**Extracted information**
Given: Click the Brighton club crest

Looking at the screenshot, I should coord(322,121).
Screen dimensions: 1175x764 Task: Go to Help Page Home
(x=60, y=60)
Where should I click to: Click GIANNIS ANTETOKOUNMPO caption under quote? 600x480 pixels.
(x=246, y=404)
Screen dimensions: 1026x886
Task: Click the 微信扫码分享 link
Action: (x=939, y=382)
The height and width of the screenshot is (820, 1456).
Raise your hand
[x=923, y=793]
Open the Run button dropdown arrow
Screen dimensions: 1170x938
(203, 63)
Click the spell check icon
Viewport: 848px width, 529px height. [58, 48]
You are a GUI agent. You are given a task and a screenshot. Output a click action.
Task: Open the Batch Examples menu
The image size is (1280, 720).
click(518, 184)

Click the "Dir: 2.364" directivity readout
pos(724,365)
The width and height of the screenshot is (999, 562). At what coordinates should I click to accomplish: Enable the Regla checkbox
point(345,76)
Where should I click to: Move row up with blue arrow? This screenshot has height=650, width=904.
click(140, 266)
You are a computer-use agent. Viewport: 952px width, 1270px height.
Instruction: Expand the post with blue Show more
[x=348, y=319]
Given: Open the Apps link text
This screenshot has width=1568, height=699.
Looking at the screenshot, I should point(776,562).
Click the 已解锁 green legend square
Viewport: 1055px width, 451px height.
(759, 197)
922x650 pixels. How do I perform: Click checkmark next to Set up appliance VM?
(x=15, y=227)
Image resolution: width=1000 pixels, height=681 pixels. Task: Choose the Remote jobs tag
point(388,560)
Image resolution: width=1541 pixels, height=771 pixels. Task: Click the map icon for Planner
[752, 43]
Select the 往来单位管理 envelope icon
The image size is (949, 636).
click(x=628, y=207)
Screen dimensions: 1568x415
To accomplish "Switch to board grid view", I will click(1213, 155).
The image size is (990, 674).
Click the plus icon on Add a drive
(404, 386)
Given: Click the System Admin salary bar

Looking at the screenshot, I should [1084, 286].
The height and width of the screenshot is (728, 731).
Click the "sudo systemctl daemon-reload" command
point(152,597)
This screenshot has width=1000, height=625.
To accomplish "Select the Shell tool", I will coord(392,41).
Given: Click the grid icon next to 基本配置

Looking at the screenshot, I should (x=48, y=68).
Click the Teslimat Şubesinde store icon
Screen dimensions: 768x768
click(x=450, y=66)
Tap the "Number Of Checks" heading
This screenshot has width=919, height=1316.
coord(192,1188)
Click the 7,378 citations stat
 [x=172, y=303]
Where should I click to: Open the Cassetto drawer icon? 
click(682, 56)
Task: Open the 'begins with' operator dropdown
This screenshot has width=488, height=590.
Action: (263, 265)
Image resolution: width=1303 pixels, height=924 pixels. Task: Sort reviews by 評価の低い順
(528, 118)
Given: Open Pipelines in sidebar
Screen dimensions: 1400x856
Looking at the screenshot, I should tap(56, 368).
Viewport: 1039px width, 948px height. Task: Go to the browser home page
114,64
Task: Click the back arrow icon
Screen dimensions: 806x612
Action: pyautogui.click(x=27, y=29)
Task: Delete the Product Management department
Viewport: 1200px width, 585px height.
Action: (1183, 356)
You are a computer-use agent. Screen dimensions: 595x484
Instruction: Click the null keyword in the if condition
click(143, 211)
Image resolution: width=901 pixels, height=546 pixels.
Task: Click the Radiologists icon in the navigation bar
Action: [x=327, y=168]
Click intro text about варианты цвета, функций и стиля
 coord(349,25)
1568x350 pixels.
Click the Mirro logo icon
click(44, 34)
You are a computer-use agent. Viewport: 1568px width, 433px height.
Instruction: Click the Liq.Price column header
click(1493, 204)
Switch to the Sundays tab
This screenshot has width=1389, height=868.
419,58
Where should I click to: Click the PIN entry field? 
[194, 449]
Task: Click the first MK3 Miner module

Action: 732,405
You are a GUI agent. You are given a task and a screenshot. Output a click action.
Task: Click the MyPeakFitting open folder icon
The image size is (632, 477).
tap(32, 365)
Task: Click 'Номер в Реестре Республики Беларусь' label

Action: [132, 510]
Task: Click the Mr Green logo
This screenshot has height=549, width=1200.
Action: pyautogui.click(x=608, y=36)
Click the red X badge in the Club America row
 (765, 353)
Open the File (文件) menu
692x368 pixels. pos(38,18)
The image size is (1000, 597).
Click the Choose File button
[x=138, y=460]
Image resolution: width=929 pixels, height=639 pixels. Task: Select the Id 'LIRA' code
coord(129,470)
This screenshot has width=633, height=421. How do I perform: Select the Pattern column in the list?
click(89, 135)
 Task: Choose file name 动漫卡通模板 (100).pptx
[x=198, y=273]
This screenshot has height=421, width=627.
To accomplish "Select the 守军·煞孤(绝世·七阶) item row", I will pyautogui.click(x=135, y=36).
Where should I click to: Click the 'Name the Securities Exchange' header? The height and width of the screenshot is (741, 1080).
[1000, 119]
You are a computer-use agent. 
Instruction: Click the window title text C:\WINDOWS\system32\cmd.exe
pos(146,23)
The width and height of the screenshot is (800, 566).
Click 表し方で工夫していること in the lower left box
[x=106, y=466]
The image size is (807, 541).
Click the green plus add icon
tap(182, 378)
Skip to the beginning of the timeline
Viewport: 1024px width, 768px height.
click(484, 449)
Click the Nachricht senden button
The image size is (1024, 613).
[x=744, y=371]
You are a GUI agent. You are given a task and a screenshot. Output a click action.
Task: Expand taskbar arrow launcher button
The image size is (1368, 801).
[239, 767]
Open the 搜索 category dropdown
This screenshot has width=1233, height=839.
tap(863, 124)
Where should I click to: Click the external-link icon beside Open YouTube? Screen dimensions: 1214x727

**Work order**
Every line with "agent" in it should be copied from the entries above.

**Answer below**
You are a GUI agent. You are given a task and a screenshot. Output a click action.
You are a computer-use agent. Viewport: 952px width, 1270px height.
You are a computer-use agent. Screen dimensions: 595x484
You are a computer-use agent. Viewport: 1568px width, 433px height.
You are a GUI agent. You are given a task and a screenshot. Output a click action.
You are a computer-use agent. 
You are a GUI agent. You are given a task and a screenshot. Output a click action.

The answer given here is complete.